Rahm-ı maderde iken, tıfl iken, ihtiyar ve iktidardan mahrum bir vaziyette iken, seni pek leziz rızıklar ile besleyen Allah, sen hayatta kaldıkça o rızkı verecektir.
... Hülâsa:
Allah'ı ittiham etmekle işini terk edip Allah'ın işine karışma ki nankör âsiler defterine kaydolmayasın.
(Mesnevi-i Nuriye - 224)1
- Fıkra
Zamanın birinde padişah ve sadrazam normal bir köylü gibi giyinip ülkelerini gezerlermiş.Yol üstünde bir çobana rastlamışlar.Çoban uzaktan bunların padişah ve sadrazam olduğunu anlamış. Hemen yanındaki kuzuyu kesmiş ve pişirip padişah ve sadrazama ikram etmiş.
Bunun üzerine padişah neden bizim için kuzuyu kestin demiş.
Çoban ise ev sahibinin işine karışılmaz diye padişaha bir tokat atmış.
Padişah buna çok sinirlenmiş ama iyi kalpli biri olduğu için çobana bir şey yapmamış.
Padişah ve sadrazam saraya vardıklarında biz bu çobandan nasıl intikam alırız diye düşünmeye başlamışlar.Günlerce düşündükten sonra
Sadrazam demiş ki: Devletlim biz bu çobanı yemeğe davet edelim.Yemek bittikten sonrada siz tabakları kırarsınız bunun üzerine o da napıyorsunuz der. Siz de ev sahibinin işine karışılmaz deyip ona aynı şekilde bir tokat atarsınız.

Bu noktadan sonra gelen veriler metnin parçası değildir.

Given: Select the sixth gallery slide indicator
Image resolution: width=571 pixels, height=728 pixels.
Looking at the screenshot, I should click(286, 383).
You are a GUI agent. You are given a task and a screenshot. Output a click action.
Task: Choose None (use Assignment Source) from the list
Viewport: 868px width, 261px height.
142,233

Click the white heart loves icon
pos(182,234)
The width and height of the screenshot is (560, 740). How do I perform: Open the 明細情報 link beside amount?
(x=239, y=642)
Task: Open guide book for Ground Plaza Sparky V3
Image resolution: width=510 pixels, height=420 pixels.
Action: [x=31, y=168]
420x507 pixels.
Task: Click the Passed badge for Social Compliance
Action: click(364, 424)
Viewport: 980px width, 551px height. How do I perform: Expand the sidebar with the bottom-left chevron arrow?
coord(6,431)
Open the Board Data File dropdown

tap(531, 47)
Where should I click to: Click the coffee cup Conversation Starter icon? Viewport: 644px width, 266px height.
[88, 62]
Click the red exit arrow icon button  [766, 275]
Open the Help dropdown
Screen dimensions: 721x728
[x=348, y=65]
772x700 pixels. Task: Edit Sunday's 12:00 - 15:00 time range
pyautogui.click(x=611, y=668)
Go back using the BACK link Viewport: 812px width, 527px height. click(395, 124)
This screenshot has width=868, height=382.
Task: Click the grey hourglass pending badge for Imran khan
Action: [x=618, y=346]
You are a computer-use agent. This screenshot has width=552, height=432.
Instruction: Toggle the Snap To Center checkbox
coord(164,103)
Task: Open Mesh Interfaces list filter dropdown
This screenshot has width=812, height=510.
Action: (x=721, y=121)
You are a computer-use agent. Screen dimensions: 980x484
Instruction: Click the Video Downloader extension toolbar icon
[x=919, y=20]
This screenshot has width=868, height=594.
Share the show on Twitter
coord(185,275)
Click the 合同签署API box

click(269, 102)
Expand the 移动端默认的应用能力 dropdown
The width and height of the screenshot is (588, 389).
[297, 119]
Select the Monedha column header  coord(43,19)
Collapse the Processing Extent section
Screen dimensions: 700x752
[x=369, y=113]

Padişah bu fikri sevmiş ve çobanı saraya yemeğe davet etmiş. Çoban da bu daveti kabul etmiş ve saraya gelmiş.Bir güzel yemeğini de yemiş.Yemek bittikten sonra padişah tabakları kırmaya başlamış. Çoban hiç ses etmemiş.Sadrazam demiş ki: Aaa padişaha bak tabakları kırıyor ne kadar ayıp demiş. Buna sinirlenen çoban : Ev sahibinin işine karışılmaz diye sadrazama da iyi bir tokat atmış.Böylece ev sahibinin işine karıştıkları için hem padişahı hem vezirini güzel bir tokatlamış.Bizlerin bundan çıkaracağı bir ders olmalı,demekki bizleri ilgilendirmeyen işlere bilhasa misafirlikte ev sahibinin işine karışmamalıyız. Ev sahibinden tokat yemek istemiyorsak misafir olduğumuzu unutmamalıyız...
Kısacası dünyada da misafir olduğumuza göre malında mülkünde sahibi olan Allah'ın işine de karışmamalıyız.